Глава двенадцатая "Эсси"

Вот уже пошла вторая неделя, как мы здесь. В этом удивительном, прекрасном мире. Да, прекрасном, хотя некоторые жители его об этом и не подозревают. Король Эйхольм постоянно говорит, что «нет здесь у них никакой культуры, кругом одни олухи, два шага от пещерного человека». Так странно. Порой его речь почти не отличается от речи жителя нашего мира, или любого похожего. Наверное, потому, что он тоже странник. И, скорее всего, тоже со второго уровня. Король никогда не говорил, откуда он. И я знаю — просто знаю, что спрашивать об этом не стоит. Мы умеем чувствовать такие вещи.
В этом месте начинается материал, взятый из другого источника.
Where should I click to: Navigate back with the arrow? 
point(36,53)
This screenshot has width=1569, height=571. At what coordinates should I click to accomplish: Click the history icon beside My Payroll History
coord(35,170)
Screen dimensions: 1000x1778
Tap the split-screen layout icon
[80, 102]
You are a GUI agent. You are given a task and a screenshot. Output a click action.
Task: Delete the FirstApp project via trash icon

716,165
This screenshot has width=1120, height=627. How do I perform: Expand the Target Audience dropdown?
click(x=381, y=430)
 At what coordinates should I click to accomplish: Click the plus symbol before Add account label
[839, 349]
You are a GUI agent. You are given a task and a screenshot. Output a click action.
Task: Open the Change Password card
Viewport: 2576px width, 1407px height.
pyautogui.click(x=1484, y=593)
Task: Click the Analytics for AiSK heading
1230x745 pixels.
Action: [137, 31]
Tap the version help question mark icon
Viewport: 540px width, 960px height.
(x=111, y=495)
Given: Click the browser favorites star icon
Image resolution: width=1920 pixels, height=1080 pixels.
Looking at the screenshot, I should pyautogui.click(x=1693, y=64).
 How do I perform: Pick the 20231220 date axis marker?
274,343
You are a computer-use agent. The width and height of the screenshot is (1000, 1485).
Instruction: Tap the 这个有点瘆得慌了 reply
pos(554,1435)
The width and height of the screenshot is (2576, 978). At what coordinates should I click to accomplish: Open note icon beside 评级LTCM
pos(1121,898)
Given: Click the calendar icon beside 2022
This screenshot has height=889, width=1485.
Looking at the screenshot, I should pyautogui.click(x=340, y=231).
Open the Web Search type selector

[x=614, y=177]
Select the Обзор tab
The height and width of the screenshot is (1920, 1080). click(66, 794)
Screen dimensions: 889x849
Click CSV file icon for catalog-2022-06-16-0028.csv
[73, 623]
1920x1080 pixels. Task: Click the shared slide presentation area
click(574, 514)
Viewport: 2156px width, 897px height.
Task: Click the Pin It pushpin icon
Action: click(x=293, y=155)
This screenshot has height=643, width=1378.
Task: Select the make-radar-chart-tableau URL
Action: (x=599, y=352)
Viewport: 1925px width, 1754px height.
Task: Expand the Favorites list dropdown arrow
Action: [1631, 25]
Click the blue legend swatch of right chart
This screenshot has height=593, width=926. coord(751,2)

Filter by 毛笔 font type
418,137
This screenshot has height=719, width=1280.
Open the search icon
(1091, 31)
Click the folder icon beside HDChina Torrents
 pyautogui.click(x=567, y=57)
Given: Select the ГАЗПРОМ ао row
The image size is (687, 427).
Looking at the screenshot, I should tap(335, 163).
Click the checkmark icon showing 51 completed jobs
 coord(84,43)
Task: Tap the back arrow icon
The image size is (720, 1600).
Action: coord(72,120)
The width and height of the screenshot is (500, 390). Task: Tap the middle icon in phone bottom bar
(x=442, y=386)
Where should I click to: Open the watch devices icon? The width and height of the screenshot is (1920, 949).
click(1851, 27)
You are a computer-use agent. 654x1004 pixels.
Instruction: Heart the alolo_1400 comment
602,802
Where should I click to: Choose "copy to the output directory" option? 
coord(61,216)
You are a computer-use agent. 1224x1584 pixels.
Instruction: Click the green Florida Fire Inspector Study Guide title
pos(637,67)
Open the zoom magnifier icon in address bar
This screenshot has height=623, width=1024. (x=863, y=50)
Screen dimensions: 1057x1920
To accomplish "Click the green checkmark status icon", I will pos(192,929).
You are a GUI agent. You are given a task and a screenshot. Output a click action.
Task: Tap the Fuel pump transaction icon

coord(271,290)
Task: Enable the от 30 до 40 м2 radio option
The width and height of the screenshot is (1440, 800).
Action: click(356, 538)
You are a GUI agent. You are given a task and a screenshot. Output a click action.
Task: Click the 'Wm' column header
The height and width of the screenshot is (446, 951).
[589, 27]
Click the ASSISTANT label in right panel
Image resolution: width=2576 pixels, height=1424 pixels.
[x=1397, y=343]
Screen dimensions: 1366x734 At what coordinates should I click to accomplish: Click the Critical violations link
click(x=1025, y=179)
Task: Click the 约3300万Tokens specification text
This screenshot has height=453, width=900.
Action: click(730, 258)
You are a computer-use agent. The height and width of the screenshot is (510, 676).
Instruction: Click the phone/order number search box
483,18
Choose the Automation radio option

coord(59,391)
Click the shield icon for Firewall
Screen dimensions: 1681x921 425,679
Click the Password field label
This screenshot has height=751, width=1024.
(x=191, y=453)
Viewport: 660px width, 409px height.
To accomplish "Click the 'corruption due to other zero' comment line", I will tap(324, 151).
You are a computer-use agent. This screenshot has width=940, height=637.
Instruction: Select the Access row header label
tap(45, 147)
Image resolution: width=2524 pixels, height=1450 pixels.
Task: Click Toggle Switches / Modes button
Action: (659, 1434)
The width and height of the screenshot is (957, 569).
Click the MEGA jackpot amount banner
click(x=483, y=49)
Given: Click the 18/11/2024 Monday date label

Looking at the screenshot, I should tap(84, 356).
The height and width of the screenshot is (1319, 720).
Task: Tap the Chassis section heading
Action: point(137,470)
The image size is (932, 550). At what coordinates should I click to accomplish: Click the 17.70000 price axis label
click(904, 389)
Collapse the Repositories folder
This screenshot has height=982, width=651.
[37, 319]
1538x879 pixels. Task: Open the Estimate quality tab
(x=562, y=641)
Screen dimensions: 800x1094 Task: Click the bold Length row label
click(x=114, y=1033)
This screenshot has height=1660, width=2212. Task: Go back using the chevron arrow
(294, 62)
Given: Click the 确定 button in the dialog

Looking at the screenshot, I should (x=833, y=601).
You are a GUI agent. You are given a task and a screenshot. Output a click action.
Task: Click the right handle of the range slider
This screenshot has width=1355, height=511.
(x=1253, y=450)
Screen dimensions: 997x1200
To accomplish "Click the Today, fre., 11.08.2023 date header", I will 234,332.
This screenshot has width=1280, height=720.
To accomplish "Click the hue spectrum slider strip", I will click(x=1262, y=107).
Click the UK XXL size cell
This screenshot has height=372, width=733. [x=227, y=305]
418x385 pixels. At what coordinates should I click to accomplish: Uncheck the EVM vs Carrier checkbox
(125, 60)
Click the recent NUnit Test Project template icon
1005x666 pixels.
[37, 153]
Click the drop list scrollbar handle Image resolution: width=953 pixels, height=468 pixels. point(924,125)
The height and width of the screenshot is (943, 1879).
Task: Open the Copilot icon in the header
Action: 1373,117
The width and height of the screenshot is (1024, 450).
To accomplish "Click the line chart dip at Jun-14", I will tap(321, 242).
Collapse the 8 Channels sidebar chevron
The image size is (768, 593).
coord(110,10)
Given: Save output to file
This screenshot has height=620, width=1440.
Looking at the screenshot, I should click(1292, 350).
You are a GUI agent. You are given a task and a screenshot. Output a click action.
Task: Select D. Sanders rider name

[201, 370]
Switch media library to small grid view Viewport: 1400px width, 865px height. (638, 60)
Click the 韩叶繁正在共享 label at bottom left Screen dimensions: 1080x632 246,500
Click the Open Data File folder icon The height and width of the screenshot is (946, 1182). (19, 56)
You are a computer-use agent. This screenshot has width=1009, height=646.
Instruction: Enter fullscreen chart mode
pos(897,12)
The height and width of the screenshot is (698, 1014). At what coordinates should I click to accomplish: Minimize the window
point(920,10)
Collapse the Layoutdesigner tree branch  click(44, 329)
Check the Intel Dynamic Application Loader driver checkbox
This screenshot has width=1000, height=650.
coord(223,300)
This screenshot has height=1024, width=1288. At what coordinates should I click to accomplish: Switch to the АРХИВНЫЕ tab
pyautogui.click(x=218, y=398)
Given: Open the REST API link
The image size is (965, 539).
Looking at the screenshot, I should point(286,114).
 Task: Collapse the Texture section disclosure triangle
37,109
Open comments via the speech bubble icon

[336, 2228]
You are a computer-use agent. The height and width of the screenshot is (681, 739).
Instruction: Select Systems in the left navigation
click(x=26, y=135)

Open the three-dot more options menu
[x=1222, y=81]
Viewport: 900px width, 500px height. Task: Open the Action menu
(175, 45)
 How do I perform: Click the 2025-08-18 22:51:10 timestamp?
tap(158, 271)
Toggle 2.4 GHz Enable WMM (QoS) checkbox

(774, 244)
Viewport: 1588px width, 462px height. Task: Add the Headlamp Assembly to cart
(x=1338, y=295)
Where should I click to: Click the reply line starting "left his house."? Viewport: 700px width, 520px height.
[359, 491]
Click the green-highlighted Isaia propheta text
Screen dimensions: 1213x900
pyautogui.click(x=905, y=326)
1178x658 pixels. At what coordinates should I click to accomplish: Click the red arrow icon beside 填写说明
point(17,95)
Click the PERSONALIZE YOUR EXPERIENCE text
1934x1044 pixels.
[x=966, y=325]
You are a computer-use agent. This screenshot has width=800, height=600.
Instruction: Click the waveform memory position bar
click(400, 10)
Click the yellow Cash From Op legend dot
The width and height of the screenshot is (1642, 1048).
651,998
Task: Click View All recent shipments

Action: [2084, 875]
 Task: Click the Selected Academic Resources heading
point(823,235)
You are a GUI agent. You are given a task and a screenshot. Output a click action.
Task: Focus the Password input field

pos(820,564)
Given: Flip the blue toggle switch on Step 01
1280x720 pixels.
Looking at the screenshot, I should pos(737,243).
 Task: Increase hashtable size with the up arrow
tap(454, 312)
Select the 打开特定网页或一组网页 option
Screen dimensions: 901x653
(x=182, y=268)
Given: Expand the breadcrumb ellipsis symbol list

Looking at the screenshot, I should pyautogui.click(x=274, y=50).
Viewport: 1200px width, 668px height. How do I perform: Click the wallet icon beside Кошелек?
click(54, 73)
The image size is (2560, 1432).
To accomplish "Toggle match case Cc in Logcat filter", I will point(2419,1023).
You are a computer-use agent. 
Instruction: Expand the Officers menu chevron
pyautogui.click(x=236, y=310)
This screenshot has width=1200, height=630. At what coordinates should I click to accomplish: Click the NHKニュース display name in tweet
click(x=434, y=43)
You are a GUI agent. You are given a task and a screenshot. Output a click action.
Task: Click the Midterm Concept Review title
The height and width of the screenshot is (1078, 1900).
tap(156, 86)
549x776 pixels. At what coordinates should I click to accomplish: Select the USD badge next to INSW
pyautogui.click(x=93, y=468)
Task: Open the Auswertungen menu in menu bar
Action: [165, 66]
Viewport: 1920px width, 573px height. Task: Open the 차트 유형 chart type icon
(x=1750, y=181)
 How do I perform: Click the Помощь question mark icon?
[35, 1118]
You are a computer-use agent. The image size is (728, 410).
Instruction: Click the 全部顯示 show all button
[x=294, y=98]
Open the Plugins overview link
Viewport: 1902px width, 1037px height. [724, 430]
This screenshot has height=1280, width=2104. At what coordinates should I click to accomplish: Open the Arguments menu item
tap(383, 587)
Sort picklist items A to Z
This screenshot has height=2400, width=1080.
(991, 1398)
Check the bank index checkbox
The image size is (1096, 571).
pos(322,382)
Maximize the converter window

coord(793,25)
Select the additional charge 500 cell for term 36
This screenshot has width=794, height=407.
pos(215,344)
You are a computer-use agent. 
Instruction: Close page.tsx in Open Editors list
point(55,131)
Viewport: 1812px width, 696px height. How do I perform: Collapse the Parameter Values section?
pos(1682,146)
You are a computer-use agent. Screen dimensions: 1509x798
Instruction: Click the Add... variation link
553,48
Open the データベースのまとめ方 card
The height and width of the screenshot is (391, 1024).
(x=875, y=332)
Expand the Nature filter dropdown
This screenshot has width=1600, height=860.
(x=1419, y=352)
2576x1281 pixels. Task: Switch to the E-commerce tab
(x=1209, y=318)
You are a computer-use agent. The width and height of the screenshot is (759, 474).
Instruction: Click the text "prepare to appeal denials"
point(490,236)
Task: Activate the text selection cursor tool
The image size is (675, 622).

В этом мире якобы нет и не было никакого океана. Это странно. Это невозможно. Но никто ничего не знает, правда, даже самые дремучие старики. Может, их память стерлась под палящими лучами солнца, а остатки ее вымыло вином. Королева все говорит о каком-то отшельнике, но мы уже который день все никак не соберемся поискать его. Он живет далеко от города, высоко в горах. И, как мне кажется, он тоже нам ничем не сможет помочь.

Надо возвращаться. Надо срочно возвращаться. Я говорю это Трэйнану каждый день. Я повторяю это себе. Но на следующее утро вновь находятся какие-то дела, какие-то новые люди, что якобы владеют информацией. На самом деле все это отмазки. Просто я не могу заставить себя покинуть этот сумасшедший, но все-таки рай.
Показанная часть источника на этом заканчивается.